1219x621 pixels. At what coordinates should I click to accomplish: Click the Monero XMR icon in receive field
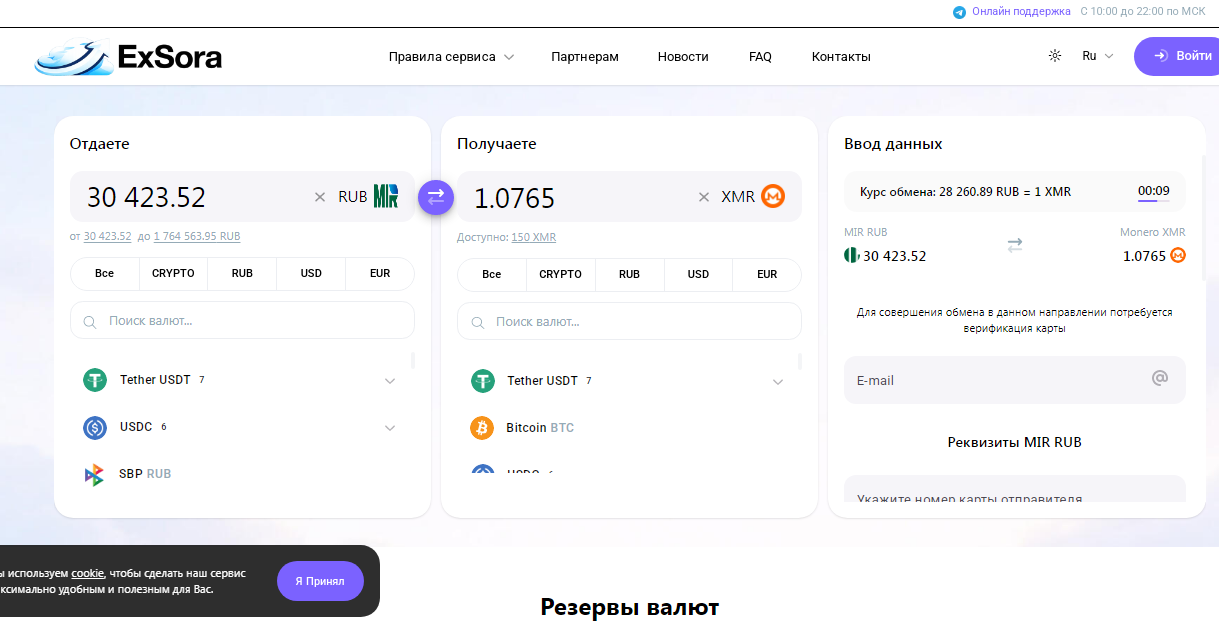click(x=773, y=196)
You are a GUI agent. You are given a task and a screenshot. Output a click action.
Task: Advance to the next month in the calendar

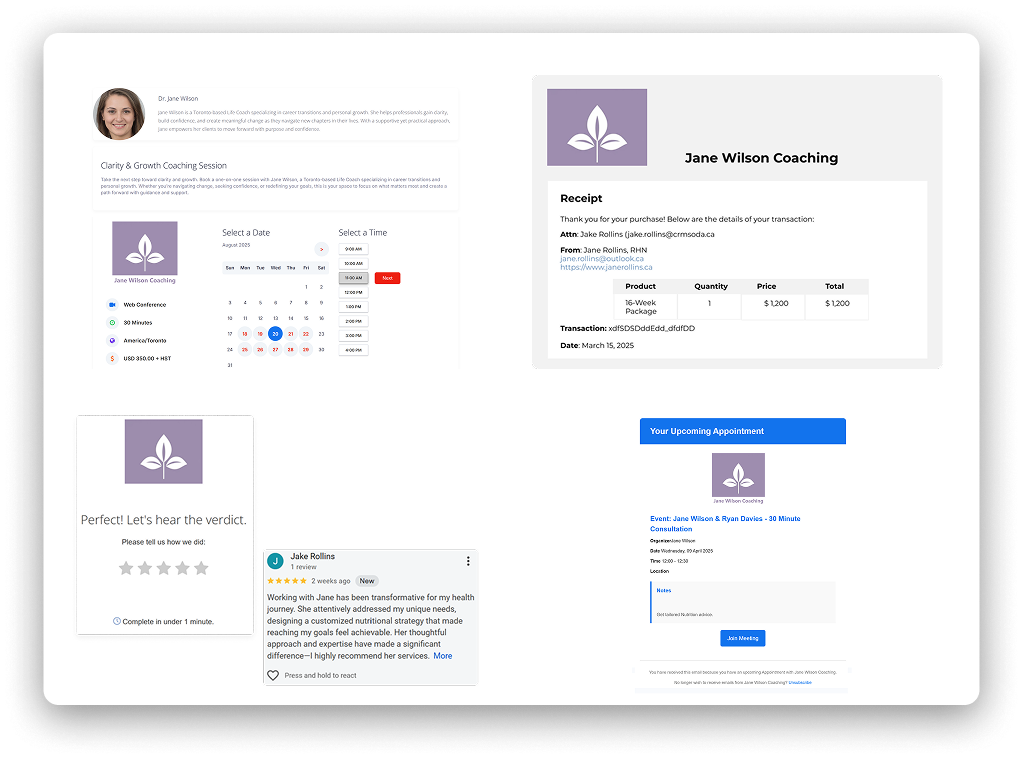click(321, 250)
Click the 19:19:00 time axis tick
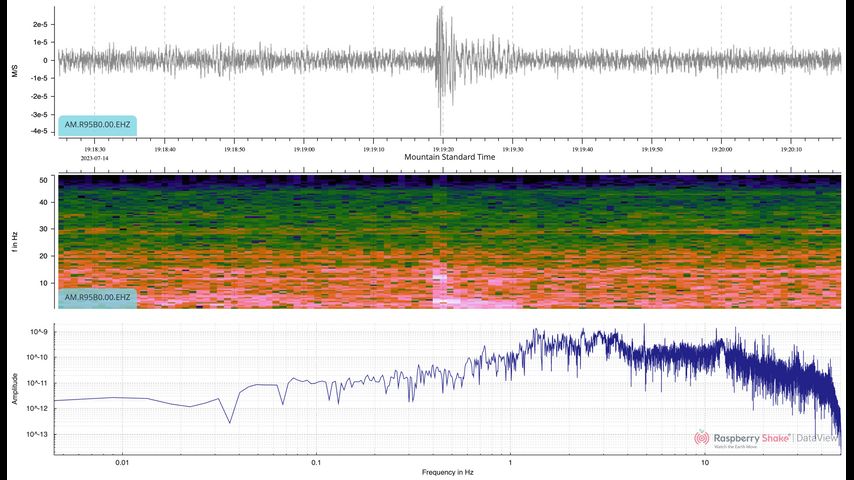Viewport: 854px width, 480px height. 304,149
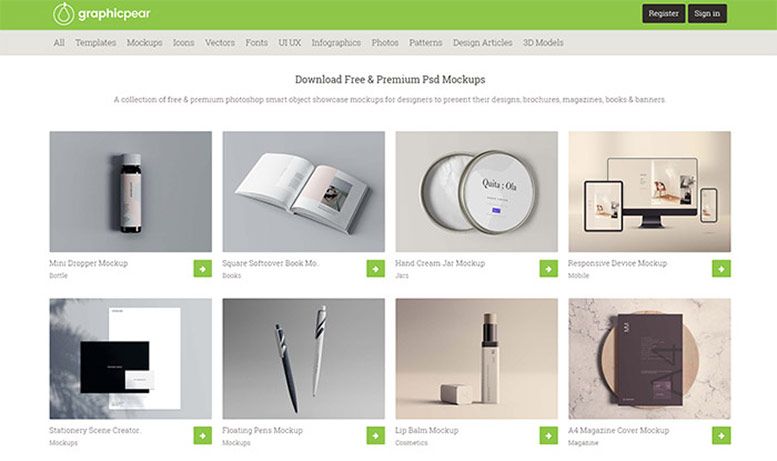The height and width of the screenshot is (461, 777).
Task: Click the Cosmetics category tag link
Action: point(411,443)
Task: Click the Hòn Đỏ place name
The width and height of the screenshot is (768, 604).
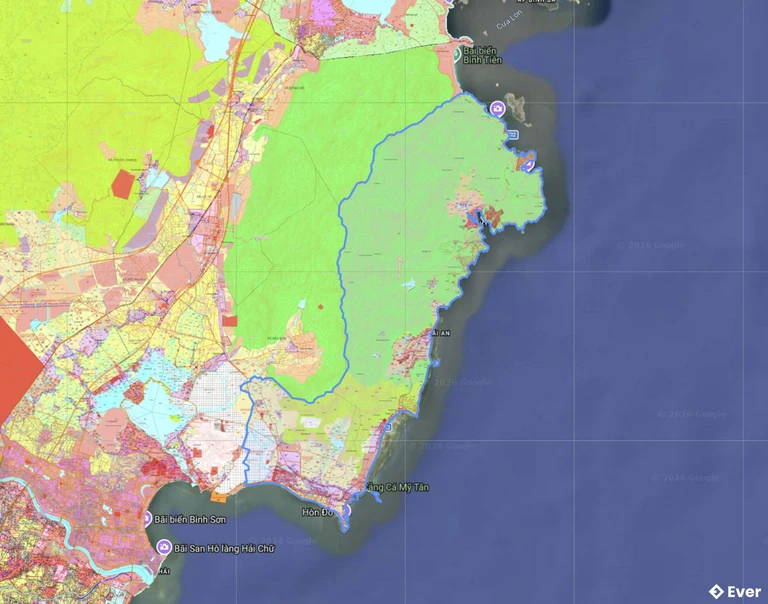Action: coord(317,512)
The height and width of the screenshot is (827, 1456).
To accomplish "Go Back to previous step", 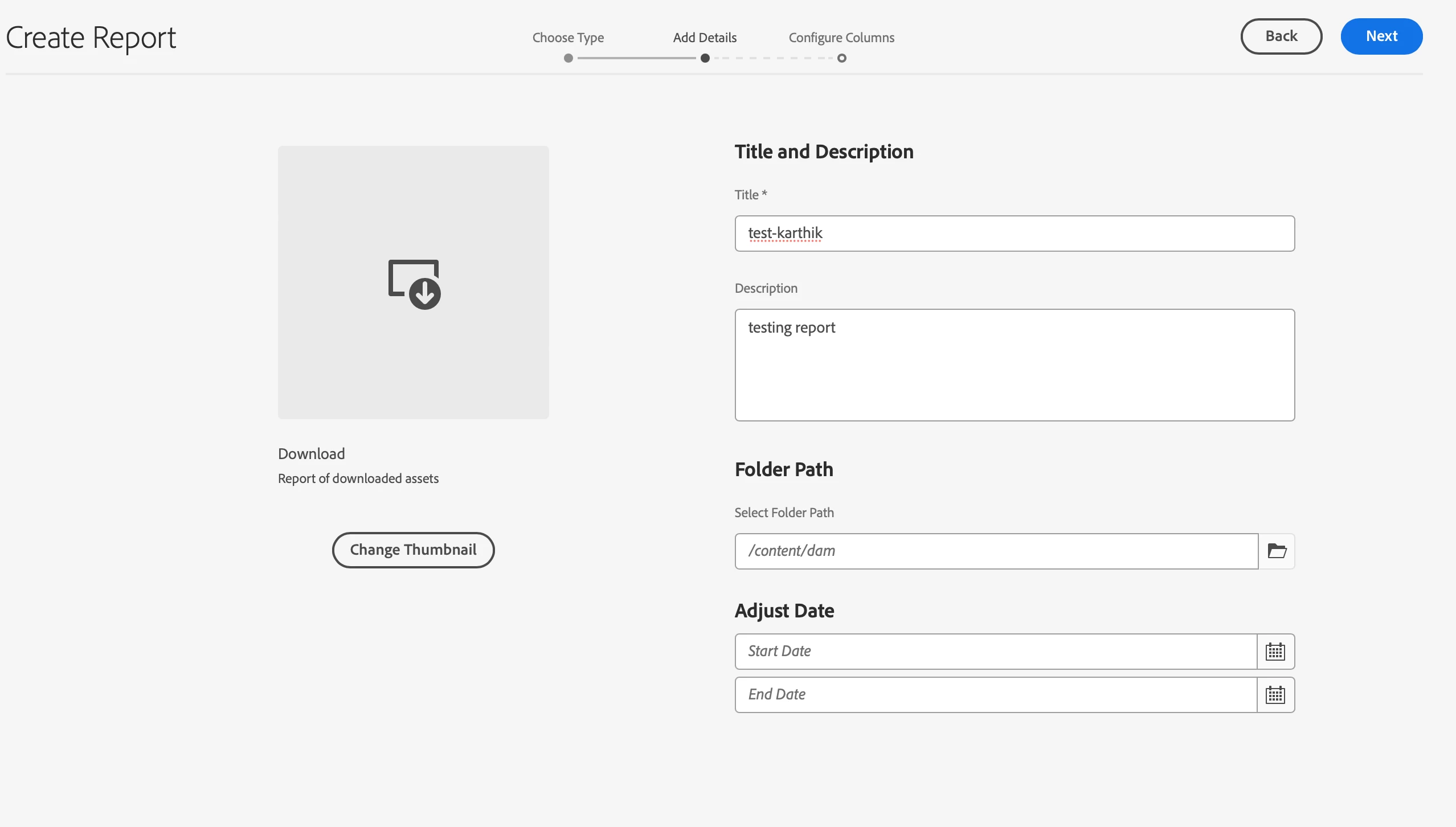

+++

* **TASK**: Extract the lines of the records from the one containing "You are a GUI" through the end of the records, both ends included, and copy them word for word, leaving out the pictures.

* **FULL ANSWER**:
You are a GUI agent. You are given a task and a screenshot. Output a click action.
Task: Advance to the next month in the calendar

click(321, 250)
Click the 19:19:00 time axis tick
Viewport: 854px width, 480px height. 304,149
The height and width of the screenshot is (461, 777).
Task: Click the Cosmetics category tag link
Action: point(411,443)
Task: Click the Hòn Đỏ place name
The width and height of the screenshot is (768, 604).
Action: coord(317,512)
The height and width of the screenshot is (827, 1456).
To accomplish "Go Back to previous step", 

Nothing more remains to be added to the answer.